Mais surtout, ce sur quoi vous passez beaucoup trop rapidement, monsieur le Maire, c'est la subvention de 20 300 euros qui nous est allouée, au titre du fonctionnement de notre association. Car le fond de la querelle, le débat le plus intéressant, c'est bien celui-ci. Depuis toujours, la ville de Chalon considère et finance l'Arrosoir comme une association parmi les huit cent associations chalonnaises, et non comme un lieu de spectacles et d'actions culturelles participant de son offre aux habitants.

Anecdote symptomatique et récente, il a fallu une intervention amicale de notre part pour que la page culture du site internet de la Ville consacre un espace à l'Arrosoir, ce qui fut d'ailleurs fait vite, et bien. Jusque là, il fallait nous chercher à la rubrique Associations (mais nos amis de Mosaïques aussi sont une association) Alors certes, en regard des 150 euros de l'Association Chalonnaise d'Outre-Mer et même des 450 euros de Trésors de Ferveur, les 20300 euros de l'Arrosoir sont une « manne financière ».

Mais à coté des 2 200 000 euros de l'Espace des Arts, ils sont une obole. Il faut comparer ce qui est comparable, me direz-vous, et vous aurez raison. Entre l'Arrosoir et l'Espace des Arts, on devrait donc pouvoir trouver une situation intermédiaire, plus décente que celle de l'Arrosoir, et moins indécente que celle de l'Espace des Arts. La preuve : une telle situation existe. C'est celle du Théâtre du Grain de Sel.
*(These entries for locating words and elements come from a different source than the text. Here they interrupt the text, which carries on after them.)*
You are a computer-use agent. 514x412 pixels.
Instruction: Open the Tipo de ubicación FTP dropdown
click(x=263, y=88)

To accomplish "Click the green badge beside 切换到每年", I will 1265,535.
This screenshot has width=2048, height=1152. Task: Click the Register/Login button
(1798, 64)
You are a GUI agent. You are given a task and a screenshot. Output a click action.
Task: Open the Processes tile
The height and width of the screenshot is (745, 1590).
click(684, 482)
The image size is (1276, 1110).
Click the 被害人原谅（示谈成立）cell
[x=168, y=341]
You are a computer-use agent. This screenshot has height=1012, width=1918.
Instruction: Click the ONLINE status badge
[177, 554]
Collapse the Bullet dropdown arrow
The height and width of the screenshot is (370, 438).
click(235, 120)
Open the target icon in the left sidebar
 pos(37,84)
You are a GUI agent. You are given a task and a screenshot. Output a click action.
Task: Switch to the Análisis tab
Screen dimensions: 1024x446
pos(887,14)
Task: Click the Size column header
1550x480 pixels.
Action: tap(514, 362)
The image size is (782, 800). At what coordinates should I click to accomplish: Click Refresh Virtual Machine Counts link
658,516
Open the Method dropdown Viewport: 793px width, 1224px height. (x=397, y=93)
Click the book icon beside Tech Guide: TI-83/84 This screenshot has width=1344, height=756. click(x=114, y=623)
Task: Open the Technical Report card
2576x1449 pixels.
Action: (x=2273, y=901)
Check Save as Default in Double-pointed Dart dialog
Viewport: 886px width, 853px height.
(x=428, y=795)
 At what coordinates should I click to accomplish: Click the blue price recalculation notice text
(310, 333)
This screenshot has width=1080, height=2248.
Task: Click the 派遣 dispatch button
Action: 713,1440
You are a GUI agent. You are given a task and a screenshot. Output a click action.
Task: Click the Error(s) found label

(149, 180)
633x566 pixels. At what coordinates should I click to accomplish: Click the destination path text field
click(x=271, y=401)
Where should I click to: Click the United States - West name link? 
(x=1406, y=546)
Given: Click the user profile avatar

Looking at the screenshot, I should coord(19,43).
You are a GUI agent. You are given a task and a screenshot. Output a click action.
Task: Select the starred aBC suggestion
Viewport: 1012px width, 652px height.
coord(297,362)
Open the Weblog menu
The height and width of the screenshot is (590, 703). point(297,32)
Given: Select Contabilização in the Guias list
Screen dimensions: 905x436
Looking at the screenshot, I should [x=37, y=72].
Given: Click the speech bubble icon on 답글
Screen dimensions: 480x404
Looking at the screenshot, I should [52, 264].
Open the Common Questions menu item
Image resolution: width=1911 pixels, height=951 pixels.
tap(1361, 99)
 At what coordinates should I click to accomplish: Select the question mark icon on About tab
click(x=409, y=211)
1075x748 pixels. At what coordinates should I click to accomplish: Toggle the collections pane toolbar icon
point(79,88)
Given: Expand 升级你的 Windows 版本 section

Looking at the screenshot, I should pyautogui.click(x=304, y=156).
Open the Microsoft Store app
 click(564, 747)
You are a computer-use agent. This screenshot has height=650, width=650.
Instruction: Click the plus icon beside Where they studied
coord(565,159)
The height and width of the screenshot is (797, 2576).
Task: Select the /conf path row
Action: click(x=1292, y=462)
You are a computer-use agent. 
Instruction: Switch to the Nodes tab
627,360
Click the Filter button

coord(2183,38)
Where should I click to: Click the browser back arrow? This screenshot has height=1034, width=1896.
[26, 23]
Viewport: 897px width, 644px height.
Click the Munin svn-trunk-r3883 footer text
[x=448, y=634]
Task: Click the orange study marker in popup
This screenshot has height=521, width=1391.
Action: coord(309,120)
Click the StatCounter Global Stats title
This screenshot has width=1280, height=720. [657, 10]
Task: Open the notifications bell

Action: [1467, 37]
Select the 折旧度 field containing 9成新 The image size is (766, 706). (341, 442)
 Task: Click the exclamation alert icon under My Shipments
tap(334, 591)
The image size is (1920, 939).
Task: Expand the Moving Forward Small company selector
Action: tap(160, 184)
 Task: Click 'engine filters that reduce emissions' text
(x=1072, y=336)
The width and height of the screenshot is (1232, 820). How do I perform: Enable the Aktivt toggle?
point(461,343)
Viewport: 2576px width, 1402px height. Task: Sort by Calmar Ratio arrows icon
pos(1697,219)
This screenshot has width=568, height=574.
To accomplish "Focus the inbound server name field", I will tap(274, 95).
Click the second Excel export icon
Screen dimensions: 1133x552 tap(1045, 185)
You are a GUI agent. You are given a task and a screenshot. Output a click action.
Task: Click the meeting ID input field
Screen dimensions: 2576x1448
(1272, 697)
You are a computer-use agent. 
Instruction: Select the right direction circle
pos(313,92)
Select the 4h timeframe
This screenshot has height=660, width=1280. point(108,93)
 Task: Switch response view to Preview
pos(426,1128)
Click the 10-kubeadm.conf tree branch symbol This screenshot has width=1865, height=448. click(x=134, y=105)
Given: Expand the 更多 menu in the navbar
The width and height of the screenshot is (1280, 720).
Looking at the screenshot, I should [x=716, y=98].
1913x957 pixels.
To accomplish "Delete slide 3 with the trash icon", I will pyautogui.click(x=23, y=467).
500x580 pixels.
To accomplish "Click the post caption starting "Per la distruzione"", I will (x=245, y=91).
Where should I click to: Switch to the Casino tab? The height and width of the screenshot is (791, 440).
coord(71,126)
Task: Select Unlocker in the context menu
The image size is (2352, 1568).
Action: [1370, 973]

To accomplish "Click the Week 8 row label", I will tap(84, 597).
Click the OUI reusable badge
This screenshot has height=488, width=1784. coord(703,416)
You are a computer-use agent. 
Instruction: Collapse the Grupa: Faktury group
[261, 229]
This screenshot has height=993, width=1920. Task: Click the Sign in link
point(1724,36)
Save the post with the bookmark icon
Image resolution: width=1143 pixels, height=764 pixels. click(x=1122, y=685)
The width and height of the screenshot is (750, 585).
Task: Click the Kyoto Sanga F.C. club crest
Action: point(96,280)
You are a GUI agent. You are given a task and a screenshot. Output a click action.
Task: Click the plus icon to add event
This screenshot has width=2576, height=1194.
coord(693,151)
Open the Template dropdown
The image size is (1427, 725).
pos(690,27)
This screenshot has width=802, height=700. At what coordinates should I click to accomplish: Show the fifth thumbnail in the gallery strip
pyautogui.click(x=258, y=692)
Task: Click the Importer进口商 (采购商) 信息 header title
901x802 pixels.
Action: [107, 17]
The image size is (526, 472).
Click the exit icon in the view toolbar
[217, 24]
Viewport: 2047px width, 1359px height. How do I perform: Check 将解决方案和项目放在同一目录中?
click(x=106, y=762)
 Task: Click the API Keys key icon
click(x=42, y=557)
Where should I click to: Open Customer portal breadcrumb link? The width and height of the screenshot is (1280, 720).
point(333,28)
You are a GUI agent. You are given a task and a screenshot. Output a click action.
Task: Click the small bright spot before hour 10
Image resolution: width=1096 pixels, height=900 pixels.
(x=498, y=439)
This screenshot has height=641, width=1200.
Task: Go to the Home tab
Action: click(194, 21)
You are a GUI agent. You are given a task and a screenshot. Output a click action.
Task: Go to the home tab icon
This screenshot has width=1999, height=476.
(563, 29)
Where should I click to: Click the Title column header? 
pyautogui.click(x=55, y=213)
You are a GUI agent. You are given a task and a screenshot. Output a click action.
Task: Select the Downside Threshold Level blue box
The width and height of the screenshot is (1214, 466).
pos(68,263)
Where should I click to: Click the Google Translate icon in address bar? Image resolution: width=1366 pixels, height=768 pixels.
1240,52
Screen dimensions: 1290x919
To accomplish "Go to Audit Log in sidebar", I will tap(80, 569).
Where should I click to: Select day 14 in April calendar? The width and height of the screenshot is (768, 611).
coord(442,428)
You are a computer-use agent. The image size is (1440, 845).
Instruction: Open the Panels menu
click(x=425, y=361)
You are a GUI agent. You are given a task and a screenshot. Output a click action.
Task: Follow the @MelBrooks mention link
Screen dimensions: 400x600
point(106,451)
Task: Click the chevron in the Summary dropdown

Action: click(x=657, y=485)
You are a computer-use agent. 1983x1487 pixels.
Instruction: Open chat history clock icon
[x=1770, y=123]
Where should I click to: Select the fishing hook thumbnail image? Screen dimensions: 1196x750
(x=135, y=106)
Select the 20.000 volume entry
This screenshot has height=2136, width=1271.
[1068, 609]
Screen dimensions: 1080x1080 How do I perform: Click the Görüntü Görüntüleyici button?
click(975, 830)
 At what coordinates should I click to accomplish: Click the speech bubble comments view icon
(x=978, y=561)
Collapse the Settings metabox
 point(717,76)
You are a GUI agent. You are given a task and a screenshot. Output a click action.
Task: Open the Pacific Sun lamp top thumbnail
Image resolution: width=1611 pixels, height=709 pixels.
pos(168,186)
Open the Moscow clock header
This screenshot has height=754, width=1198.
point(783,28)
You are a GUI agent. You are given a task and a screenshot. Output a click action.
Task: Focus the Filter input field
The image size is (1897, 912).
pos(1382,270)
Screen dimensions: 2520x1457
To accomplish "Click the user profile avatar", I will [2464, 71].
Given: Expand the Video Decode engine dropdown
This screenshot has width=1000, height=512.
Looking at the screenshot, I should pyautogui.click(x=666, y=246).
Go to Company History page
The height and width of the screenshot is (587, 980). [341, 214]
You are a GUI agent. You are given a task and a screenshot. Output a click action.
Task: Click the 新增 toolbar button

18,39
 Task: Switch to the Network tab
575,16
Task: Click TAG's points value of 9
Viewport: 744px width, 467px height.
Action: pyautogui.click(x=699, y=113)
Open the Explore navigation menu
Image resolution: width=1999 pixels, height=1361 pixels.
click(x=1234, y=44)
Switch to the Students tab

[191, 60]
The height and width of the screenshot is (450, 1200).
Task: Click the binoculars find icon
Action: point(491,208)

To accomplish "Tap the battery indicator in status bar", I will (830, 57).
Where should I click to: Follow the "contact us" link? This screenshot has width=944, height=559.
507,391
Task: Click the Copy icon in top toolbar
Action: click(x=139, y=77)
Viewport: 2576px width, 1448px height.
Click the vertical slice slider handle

L'Arrosoir et le Grain de Sel sont bien comparables. Ce sont deux « petits lieux », avec des jauges limitées, agissant avec passion dans leur domaine particulier et se partageant entre diffusion et action culturelle. La qualité du travail de Jean-Jacques Parquier n'a par ailleurs rien à envier à la nôtre. Eh bien comparons ! Après une période de fermeture, la Ville rénove et réinvestit dans ce lieu municipal. Elle le confie à un nouveau responsable et dès sa première saison, elle le dote immédiatement pour fonctionner de... 50 000 euros. Soit 30 000 de plus qu'à l'Arrosoir. Et elle a raison. C'est avec l'Arrosoir qu'elle a tort.

Alors pourquoi cette différence de traitement ? Pourquoi ce sous-financement, cette absence de convention et de visibilité, pourquoi cette absence stupide de revendication par la Ville de notre lieu dans l'offre culturelle chalonnaise, pourquoi cette reconnaissance du bout du porte-monnaie, du bout du site internet, du bout des lèvres ? Parce que nous étions là bien avant le pouvoir en place et qu'il a fallu faire avec ? Parce que le jazz est superflu ? Parce que nous sommes une vraie association, indépendante, qui élabore ses positions et les défend avec franchise, sans révérence ni langue de bois ? Parce que nous avons ouvert toute grande notre porte aux intermittents du spectacle en révolte contre le sort qui leur est fait...? Pourquoi ?

Plutôt que de nous porter querelle sur la question fausse des « enjeux politiciens », il serait plus utile, monsieur le Maire, d'examiner de plus près avec nous cette étrangeté que constituent depuis longtemps les rapports entre la ville de Chalon et l'Arrosoir.

Pour nous, une chose est certaine : que le futur maire de Chalon se nomme Gilles Platret ou Christophe Sirugue, nous devrons ensemble changer la nature et les modalités de cette relation.

Au nom de cette belle association que j'ai l'honneur de présider, je vous adresse, monsieur le Maire, mes respectueuses salutations.